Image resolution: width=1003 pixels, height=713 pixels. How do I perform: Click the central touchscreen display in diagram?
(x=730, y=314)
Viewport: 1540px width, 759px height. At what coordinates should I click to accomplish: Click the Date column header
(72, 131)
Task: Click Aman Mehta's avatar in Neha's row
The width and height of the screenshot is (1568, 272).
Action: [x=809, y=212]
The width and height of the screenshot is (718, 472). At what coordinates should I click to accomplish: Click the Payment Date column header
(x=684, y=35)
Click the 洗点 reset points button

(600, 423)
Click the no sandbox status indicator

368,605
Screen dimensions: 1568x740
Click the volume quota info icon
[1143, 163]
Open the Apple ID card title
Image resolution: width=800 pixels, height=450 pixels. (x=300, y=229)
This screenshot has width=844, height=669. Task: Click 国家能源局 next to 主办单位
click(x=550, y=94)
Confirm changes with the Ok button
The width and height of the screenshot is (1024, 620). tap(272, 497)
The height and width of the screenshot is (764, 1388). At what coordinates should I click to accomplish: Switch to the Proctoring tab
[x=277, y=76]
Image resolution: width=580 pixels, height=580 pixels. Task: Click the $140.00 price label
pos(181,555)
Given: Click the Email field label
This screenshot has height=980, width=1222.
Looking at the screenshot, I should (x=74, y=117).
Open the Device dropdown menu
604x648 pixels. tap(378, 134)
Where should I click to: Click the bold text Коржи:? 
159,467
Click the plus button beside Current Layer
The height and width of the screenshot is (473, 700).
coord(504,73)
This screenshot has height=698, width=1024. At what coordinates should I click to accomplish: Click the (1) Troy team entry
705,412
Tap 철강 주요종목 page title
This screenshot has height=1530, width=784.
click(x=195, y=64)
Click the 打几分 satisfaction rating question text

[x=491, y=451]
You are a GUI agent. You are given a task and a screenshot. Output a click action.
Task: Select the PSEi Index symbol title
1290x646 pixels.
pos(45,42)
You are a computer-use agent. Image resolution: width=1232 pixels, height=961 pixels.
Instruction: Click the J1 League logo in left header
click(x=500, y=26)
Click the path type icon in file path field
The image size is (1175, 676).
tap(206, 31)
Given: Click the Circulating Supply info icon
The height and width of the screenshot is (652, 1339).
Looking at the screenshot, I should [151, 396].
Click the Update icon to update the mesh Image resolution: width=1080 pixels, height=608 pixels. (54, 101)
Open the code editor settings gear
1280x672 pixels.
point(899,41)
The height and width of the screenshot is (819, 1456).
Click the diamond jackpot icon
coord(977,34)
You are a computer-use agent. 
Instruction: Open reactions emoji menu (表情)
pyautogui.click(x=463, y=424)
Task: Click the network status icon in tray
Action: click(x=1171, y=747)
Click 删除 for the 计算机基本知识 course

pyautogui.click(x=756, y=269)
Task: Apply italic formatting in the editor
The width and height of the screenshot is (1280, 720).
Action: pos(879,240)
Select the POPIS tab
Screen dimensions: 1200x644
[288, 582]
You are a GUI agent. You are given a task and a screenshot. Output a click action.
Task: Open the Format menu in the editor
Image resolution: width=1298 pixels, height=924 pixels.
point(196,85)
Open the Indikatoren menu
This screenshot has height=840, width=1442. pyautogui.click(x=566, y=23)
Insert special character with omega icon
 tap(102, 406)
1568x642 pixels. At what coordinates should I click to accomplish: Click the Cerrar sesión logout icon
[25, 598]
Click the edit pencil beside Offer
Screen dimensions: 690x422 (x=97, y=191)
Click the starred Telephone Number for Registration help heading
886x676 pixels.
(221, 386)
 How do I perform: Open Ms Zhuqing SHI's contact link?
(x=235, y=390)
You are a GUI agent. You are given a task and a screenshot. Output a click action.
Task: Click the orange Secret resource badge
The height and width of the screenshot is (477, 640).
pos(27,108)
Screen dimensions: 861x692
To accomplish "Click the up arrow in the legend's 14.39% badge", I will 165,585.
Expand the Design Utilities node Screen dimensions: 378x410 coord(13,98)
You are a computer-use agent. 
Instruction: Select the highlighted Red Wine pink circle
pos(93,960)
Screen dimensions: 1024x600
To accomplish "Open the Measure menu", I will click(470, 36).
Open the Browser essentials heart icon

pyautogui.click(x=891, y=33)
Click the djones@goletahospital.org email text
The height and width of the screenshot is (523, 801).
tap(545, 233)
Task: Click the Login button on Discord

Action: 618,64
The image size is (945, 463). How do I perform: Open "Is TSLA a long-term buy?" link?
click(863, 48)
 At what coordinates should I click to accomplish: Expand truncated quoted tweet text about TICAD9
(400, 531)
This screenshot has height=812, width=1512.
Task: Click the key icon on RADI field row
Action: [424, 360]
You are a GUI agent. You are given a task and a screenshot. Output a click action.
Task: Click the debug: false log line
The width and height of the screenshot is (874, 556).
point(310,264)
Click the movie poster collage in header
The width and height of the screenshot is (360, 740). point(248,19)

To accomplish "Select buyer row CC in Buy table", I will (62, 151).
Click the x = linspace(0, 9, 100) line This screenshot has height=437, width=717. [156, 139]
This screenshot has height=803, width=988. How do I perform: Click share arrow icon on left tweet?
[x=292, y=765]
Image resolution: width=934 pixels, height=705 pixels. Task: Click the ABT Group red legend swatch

※ ※ ※

• **What you are asked to do**:
Give back exactly the lines from the beginning of the records through the line containing "Given: Click the Email field label", and only those.

• **Reply**:
Image resolution: width=1003 pixels, height=713 pixels. How do I perform: Click the central touchscreen display in diagram?
(x=730, y=314)
Viewport: 1540px width, 759px height. At what coordinates should I click to accomplish: Click the Date column header
(72, 131)
Task: Click Aman Mehta's avatar in Neha's row
The width and height of the screenshot is (1568, 272).
Action: [x=809, y=212]
The width and height of the screenshot is (718, 472). At what coordinates should I click to accomplish: Click the Payment Date column header
(x=684, y=35)
Click the 洗点 reset points button

(600, 423)
Click the no sandbox status indicator

368,605
Screen dimensions: 1568x740
Click the volume quota info icon
[1143, 163]
Open the Apple ID card title
Image resolution: width=800 pixels, height=450 pixels. (x=300, y=229)
This screenshot has width=844, height=669. Task: Click 国家能源局 next to 主办单位
click(x=550, y=94)
Confirm changes with the Ok button
The width and height of the screenshot is (1024, 620). tap(272, 497)
The height and width of the screenshot is (764, 1388). At what coordinates should I click to accomplish: Switch to the Proctoring tab
[x=277, y=76]
Image resolution: width=580 pixels, height=580 pixels. Task: Click the $140.00 price label
pos(181,555)
Given: Click the Email field label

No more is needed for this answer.